# Task to carry out
Return all the lines below exactly. Any picture among them is omitted.

# Information supplied
== Segment start ==

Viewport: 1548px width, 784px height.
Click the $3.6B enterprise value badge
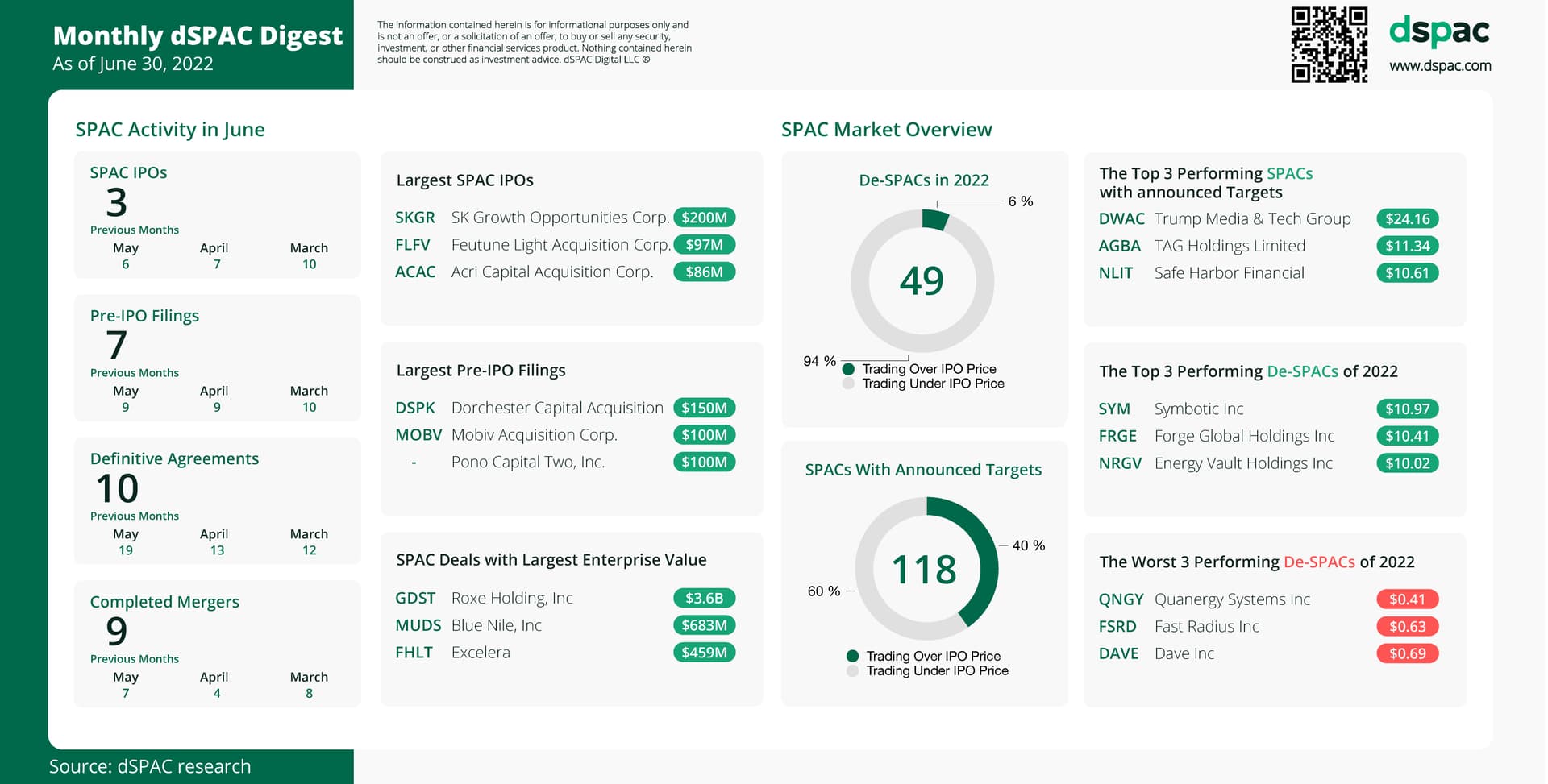[x=704, y=598]
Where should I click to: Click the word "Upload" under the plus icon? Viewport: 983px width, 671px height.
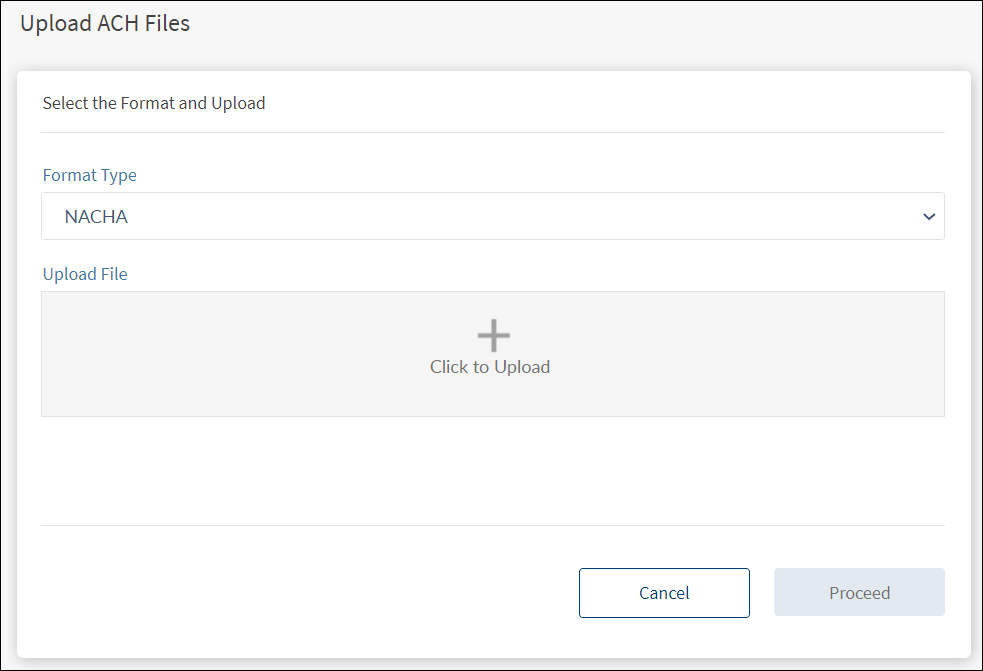point(522,367)
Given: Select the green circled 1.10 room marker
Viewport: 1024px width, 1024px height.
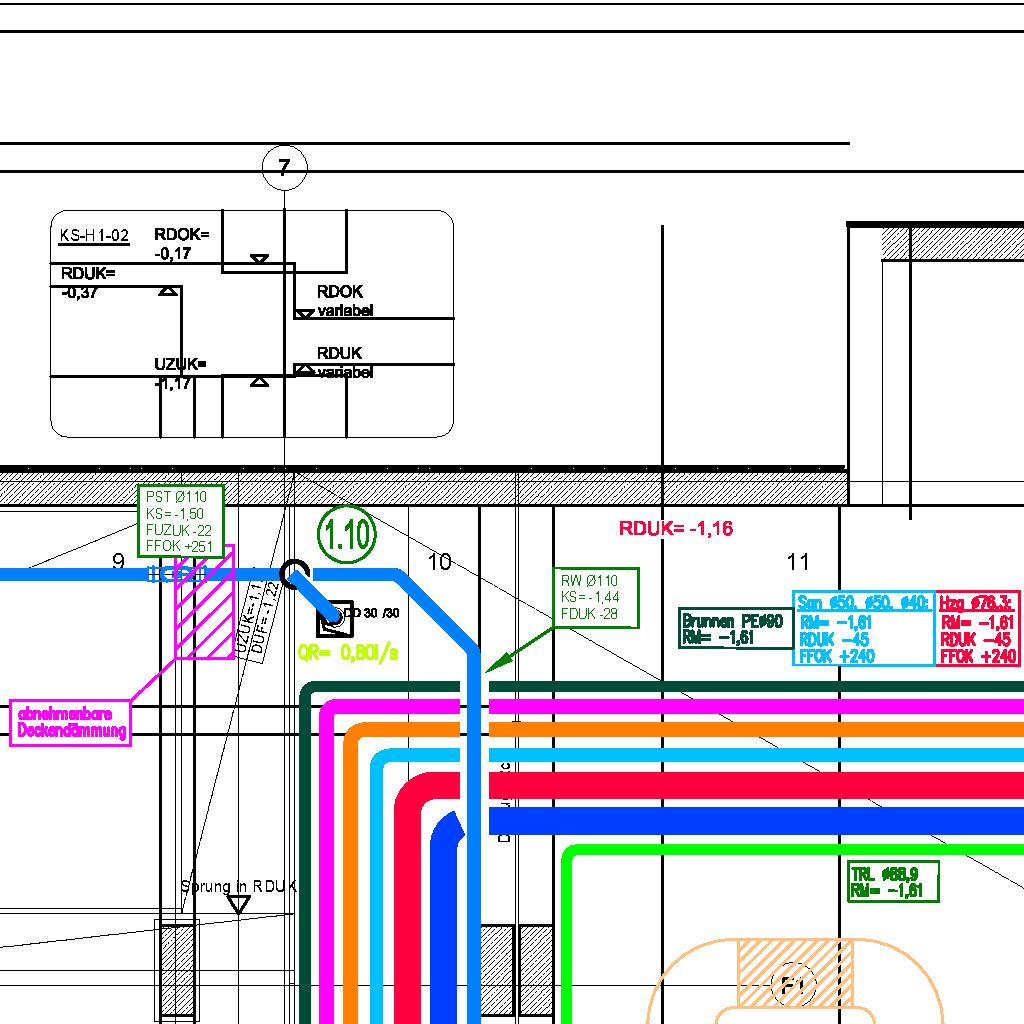Looking at the screenshot, I should 347,535.
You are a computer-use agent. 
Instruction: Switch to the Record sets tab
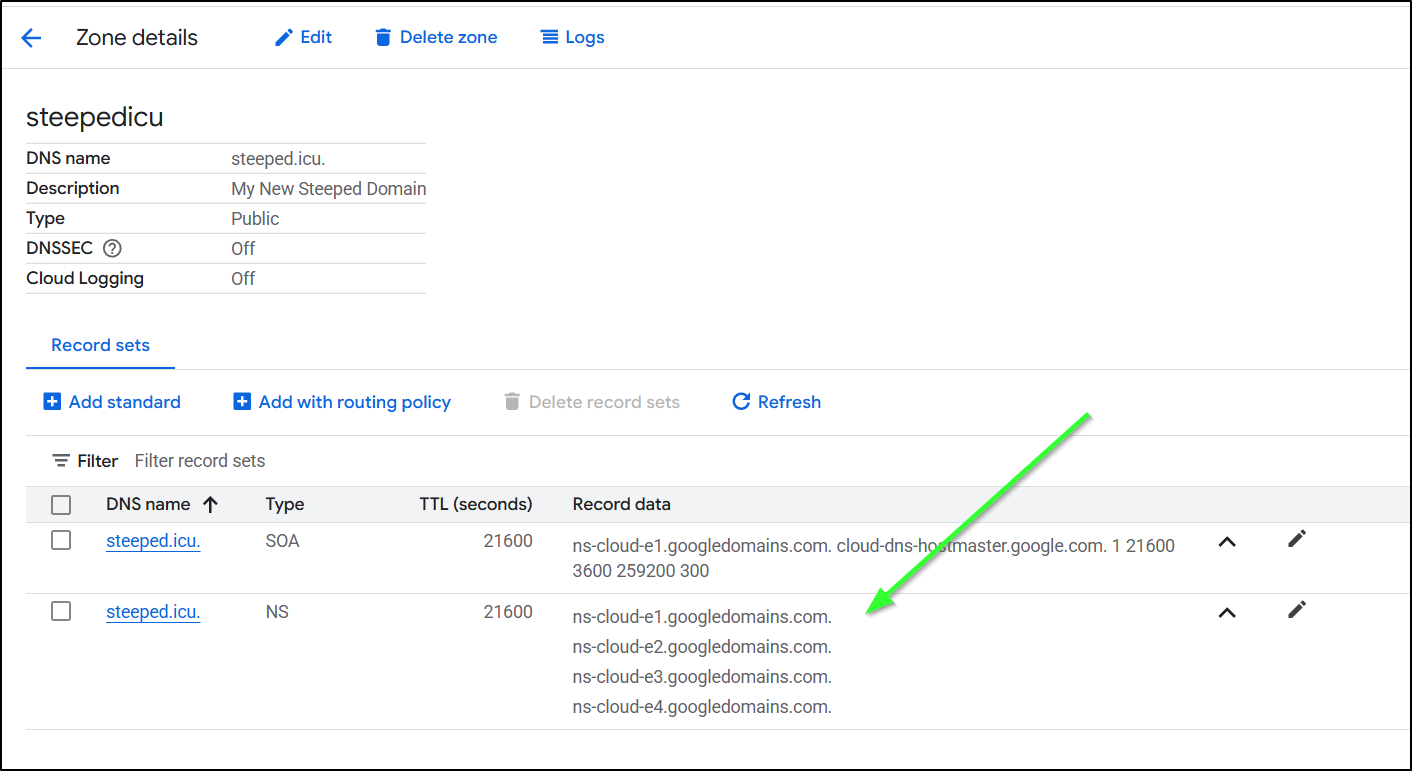(x=100, y=345)
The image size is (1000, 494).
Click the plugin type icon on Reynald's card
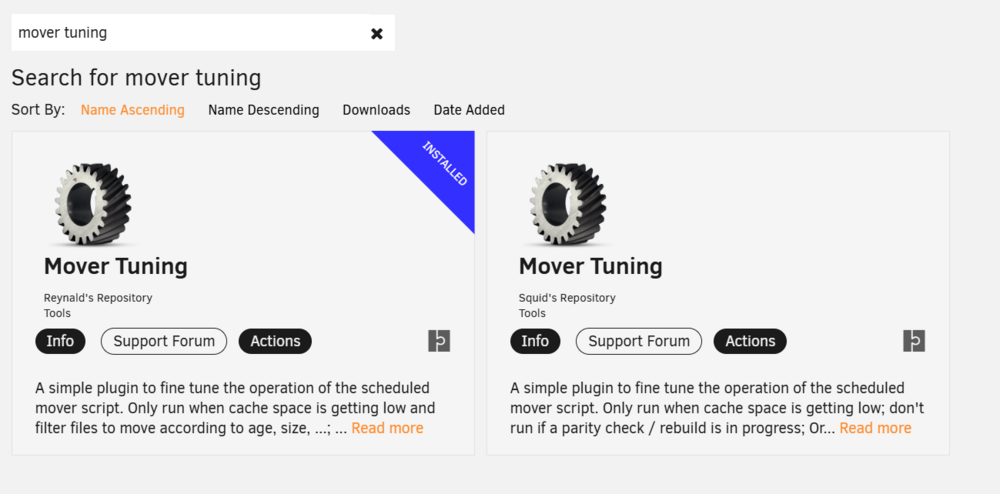439,341
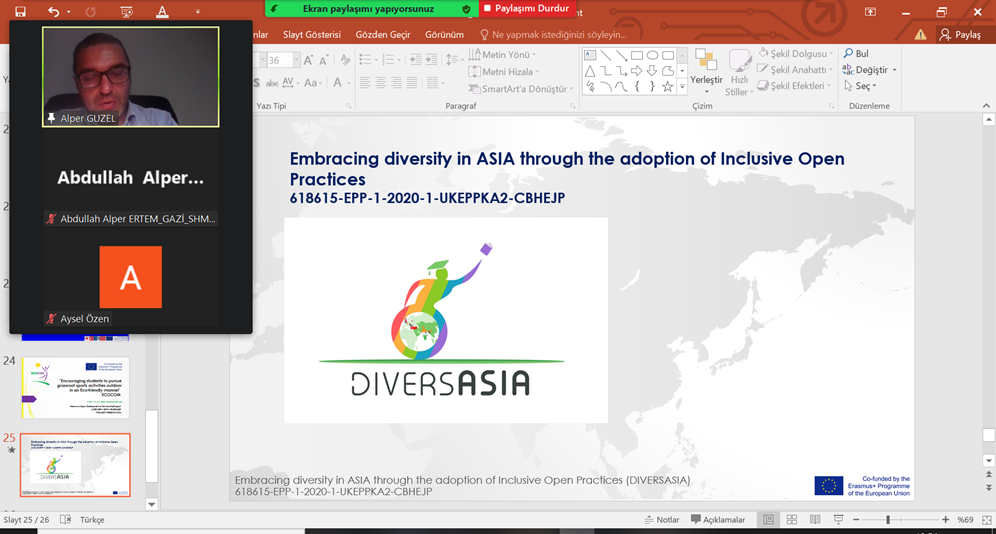Viewport: 996px width, 534px height.
Task: Start slideshow from the quick access toolbar icon
Action: [126, 12]
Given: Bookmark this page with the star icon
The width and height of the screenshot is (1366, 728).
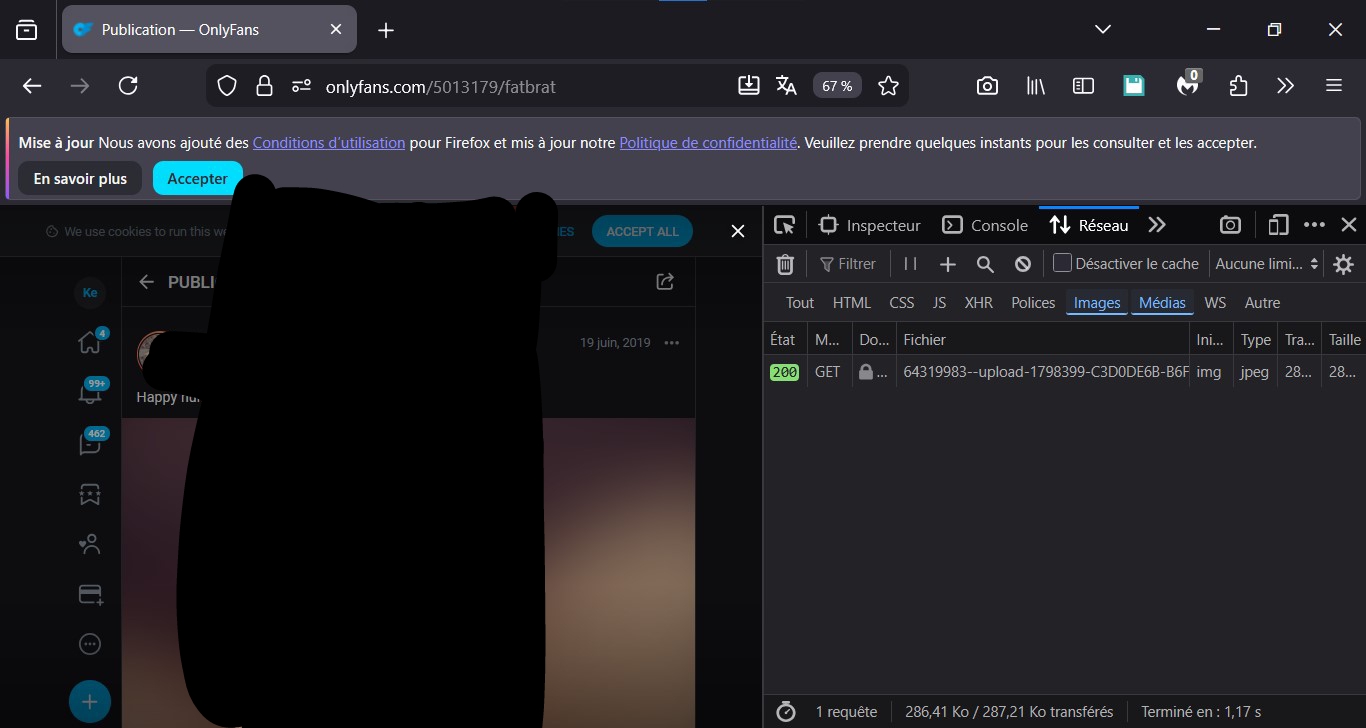Looking at the screenshot, I should point(888,86).
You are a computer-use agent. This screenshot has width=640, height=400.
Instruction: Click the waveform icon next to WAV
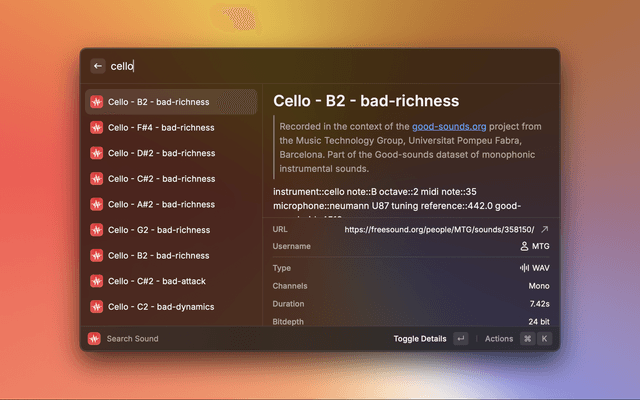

== Segment end ==

# Result below
Viewport: 1548px width, 784px height.
Click the $3.6B enterprise value badge
[x=704, y=598]
Where should I click to: Click the word "Upload" under the plus icon? Viewport: 983px width, 671px height.
point(522,367)
Given: Select the green circled 1.10 room marker
Viewport: 1024px width, 1024px height.
Looking at the screenshot, I should 347,535.
You are a computer-use agent. 
Instruction: Switch to the Record sets tab
(x=100, y=345)
The image size is (1000, 494).
Click the plugin type icon on Reynald's card
439,341
Viewport: 996px width, 534px height.
Task: Start slideshow from the quick access toolbar icon
Action: [126, 12]
Given: Bookmark this page with the star icon
The width and height of the screenshot is (1366, 728).
Looking at the screenshot, I should point(888,86).
You are a computer-use agent. This screenshot has width=640, height=400.
Instruction: Click the waveform icon next to WAV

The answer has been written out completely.